III.
Réforme morale ou réforme structurelle?
Poser la
question des manières nouvelles d'exercer la
primauté "ouverte à une situation
nouvelle", c'est soulever le problème de la
réforme de la papauté. Yves Congar, le distingué
théologien nommé cardinal à la fin de sa vie, a
fait ressortir le caractère inadéquat d'une réforme
purement "morale”, par laquelle je
comprends qu'il veut dire une réforme des
attitudes. Il est d'avis que toute réforme véritable
et effective doit rejoindre les structures. Il
continue en notant cette leçon de l'histoire
selon laquelle la sainteté personnelle en elle-même
ne suffit pas à apporter quelque changement et
qu’une grande sainteté a pu exister au sein même
de situations qui avaient terriblement besoin de
changement. Mais il en vient à un défi
fondamental et inévitable, lorsqu'il soulève la
question de savoir pourquoi )es hommes et les
femmes préoccupés de réformes du Moyen Âge
ont, en fait, manqué le rendez-vous avec
l'occasion qui leur était fournie. Pour quoi si
peu de chose s'est-il produit, alors qu'il y avait
une telle soif générale de réforme? Entre
autres choses, il cite la tendance de ces gens à
mettre l'accent sur tel ou tel abus spécifique,
comme le concubinage, la carence de règles pour
accomplir leurs obligations de chanter l'Office en
choeur, le défaut notoire, chez les évêques, de
vivre dans leur diocèse ou même de les visiter.
La
plupart de ceux qui désiraient une réforme,
dit-il, étaient prisonniers du système,
incapables de réformer les structures elles-mêmes
en retrouvant la vision originelle, incapables de
poser les nouvelles questions soulevées par une
situation nouvelle. La réforme signifiait
simplement pour eux de mettre de l'ordre dans les
structures existantes. Jamais on ne posa les
questions suivantes, plus profondes, à 1ong terme8.
Leur vision n'allait
pas au-delà de la rive.

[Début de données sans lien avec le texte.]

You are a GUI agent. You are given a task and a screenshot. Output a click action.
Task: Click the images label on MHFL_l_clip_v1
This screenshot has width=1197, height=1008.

Le moment passa et l'Église
souffrit une incomparable tragédie.
Ce sont
ces questions plus profondes, plus globales,
relatives à l'exercice de la primauté, qu'il
faut soulever dans la recherche de l'unité:
Qu'est-ce qu'un désir réaliste d'unité exige
comme changements dans la structure, la politique
et les procédures de la curie? Qu'est-ce que les
signes des temps, le désir d'unité, la doctrine
de la collégialité épiscopale, la diversité
culturelle de l'Église, la nouvelle ère
technologique réclament comme réforme de la
curie et comme adaptation à ce que le pape
appelle "une situation nouvelle"?
Qu’est-ce que tout cela demande du pape lui-même?
8.
Voir
Y. Congar, Vraie et fausse réforme dans l'Église,
Éditions du Cerf, Paris, 1950, c. 2 et 3.